§ **CHALLENGE**: Please pick up the tutorial on t-tests in R below after its last line and continue writing it.

§ **SOURCE EXTRACT**:

────────────────────────────────────────

If you have a sample mean that is lower than your hypothesized mean, you should never do the upper tail test, only do the lower-tail or two-sided test. The reverse is true if you have a sample mean that is larger than your hypothesis. Therefore, the two-sided test is a good choice since you can’t go wrong in this way, but it’s not as powerful as the one-sided test. As you saw in the previous example, with the one-sided test you got a significant result, but could not reject the null hypothesis with the two-sided test.

3.1.2 Two sided t-test

Now on your own, try to do a two-sided test using t.test. You should see the following:

## 
##  One Sample t-test
## 
## data:  smoke
## t = -2.6769, df = 9, p-value = 0.02534
## alternative hypothesis: true mean is not equal to 20
## 95 percent confidence interval:
##  15.38731 19.61269
## sample estimates:
## mean of x 
##      17.5

3.1.2.1 Two sample t-test - equal or unequal variances

We will cover this in a later lecture, but now we give you the commands that you can use. Instead of comparing this set of smokers to the general population, we want to do a more detailed test (see Lecture 5, section 2.1 & 2.2).

The null hypothesis goes for the difference in the means, so mu=0 means no difference in the means. We will still test if alternative is greater, lesser or two-sided. Setting alternative to greater/lesser corresponds to difference in the mean.

This test then calculates the difference in the means = mean of first sample (ˉx1) minus the mean of the second sample (ˉx2).

You need to pay attention to order of x and y, and what alternative you choose.

In this example we are dealing with equal or unequal variances, which means that the parameter var.equal is now important when using the t.test function.

var.equal specifies if both samples have the same variance. You should only use this if you think they come from distributions with the same variance. If you don’t know, then it’s better to fill it in as FALSE. If they are the same, then your test is a bit less efficient, but if the variances are different and you fill in TRUE then you will get not good results.

(students try to put this into a t-test - see what happens with equal and non-equal variances - see what happens to the p-value so see that they’re slightly different)

For this, we do not need to specify a value of mu, but you need to specify the second set of data values (i.e. y).

Again, note the syntax for the t.test function:

t.test(x, y = NULL,
       alternative = c("two.sided", "less", "greater"),
       mu = 0, paired = FALSE, var.equal = FALSE,
       conf.level = 0.95)

With var.equal=TRUE you should get:

t.test(smoke, non_smoke, alternative = "two.sided", conf.level = 0.95, var.equal = TRUE)

────────────────────────────────────────

(Items from a data source)

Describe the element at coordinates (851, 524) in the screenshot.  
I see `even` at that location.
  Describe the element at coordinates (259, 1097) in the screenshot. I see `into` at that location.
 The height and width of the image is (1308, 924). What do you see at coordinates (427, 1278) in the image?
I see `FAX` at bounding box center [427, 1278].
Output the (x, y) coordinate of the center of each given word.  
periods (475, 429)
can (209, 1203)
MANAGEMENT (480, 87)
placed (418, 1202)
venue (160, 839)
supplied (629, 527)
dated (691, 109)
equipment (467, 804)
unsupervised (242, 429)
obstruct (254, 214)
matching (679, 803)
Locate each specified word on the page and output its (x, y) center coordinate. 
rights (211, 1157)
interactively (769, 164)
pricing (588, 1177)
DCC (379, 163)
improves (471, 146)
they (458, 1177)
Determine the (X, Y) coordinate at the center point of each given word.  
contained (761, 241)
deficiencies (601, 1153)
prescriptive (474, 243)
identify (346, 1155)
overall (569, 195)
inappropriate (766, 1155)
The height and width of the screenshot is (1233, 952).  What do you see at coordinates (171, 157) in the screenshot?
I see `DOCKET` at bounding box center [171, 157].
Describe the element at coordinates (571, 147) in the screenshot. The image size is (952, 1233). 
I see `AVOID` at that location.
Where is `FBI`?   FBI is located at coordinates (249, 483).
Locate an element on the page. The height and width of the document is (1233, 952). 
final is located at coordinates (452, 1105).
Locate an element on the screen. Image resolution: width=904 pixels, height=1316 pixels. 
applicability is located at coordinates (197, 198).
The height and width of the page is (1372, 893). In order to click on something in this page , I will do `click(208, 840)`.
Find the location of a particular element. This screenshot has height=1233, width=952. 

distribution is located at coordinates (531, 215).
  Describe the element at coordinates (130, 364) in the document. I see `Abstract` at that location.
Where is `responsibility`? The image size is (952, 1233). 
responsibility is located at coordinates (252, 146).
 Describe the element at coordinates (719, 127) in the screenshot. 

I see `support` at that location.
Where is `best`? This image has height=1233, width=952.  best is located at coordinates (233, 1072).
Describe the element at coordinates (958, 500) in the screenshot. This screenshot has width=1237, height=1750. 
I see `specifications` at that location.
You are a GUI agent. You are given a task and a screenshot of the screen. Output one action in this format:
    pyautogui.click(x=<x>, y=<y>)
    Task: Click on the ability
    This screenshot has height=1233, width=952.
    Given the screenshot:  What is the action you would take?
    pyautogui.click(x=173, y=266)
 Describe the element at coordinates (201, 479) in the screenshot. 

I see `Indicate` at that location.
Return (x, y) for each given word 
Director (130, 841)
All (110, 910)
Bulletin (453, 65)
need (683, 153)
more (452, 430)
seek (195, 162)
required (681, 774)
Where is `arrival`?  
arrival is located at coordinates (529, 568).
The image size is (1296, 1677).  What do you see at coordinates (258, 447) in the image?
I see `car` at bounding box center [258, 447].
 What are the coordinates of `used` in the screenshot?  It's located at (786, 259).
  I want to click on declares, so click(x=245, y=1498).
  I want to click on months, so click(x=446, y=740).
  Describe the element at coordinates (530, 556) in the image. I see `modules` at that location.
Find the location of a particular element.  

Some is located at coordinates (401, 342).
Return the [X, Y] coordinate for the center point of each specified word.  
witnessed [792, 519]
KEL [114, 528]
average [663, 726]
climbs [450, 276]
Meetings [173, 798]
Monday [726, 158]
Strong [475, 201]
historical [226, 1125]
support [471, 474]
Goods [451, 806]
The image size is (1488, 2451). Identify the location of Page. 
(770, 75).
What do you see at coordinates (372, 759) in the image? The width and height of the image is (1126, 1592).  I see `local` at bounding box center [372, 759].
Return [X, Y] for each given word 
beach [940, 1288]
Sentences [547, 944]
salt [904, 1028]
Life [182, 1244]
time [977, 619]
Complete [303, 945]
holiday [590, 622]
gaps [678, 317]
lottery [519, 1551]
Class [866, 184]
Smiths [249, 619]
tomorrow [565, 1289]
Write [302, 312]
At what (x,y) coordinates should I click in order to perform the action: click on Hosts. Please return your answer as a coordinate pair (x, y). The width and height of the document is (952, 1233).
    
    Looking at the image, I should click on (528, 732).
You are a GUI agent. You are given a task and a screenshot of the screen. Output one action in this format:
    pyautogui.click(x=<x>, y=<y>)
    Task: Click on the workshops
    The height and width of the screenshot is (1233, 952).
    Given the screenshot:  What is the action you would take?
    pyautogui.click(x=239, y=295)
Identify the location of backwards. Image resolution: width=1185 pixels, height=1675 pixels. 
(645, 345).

────────────────────────────────────────

§ **TASK ANSWER**:
## 
##  Two Sample t-test
## 
## data:  smoke and non_smoke
## t = -2.2573, df = 18, p-value = 0.03665
## alternative hypothesis: true difference in means is not equal to 0
## 95 percent confidence interval:
##  -5.0198634 -0.1801366
## sample estimates:
## mean of x mean of y 
##      17.5      20.1

On your own, try with var.equal=FALSE and alternative = "two.sided" you should get:

## 
##  Welch Two Sample t-test
## 
## data:  smoke and non_smoke
## t = -2.2573, df = 16.376, p-value = 0.03798
## alternative hypothesis: true difference in means is not equal to 0
## 95 percent confidence interval:
##  -5.0371795 -0.1628205
## sample estimates:
## mean of x mean of y 
##      17.5      20.1

Let’s try a one-sided test, and based on the means, we can choose which alternatives to take:

## [1] 17.5
## [1] 20.1

Here we try the one-sided tests, one time with equal variance, and one time with unequal variance:

t.test(non_smoke, smoke, alternative = "greater", var.equal = FALSE, conf.level = 0.95)
## 
##  Welch Two Sample t-test
## 
## data:  non_smoke and smoke
## t = 2.2573, df = 16.376, p-value = 0.01899
## alternative hypothesis: true difference in means is greater than 0
## 95 percent confidence interval:
##  0.5919017       Inf
## sample estimates:
## mean of x mean of y 
##      20.1      17.5
t.test(non_smoke, smoke, alternative = "greater", var.equal = TRUE, conf.level = 0.95)
## 
##  Two Sample t-test
## 
## data:  non_smoke and smoke
## t = 2.2573, df = 18, p-value = 0.01833
## alternative hypothesis: true difference in means is greater than 0
## 95 percent confidence interval:
##  0.6026879       Inf
## sample estimates:
## mean of x mean of y 
##      20.1      17.5

3.1.2.2 two sample t-test - paired

In this example, the paired parameter for the t.test function is important.

The previous test with the smokers maybe necessarily good as our test could be messed up by chance. What people often do is have the same people in the test - first people take test before they smoke, and then take the test again after they smoked. If we assume that these values are measured on the same individual, then we have to choose these paired alternatives (this will be explained more in Lecture 5, section 2.3)

# test values both before and after smoking:
pre_test = c(77, 56, 64, 60, 57, 53, 72, 62, 65, 66)
post_test = c(88, 74, 83, 68, 58, 50, 67, 64 ,74 ,60)

t.test(pre_test, post_test, alternative = "less", var.equal = FALSE, paired = TRUE, conf.level = 0.95)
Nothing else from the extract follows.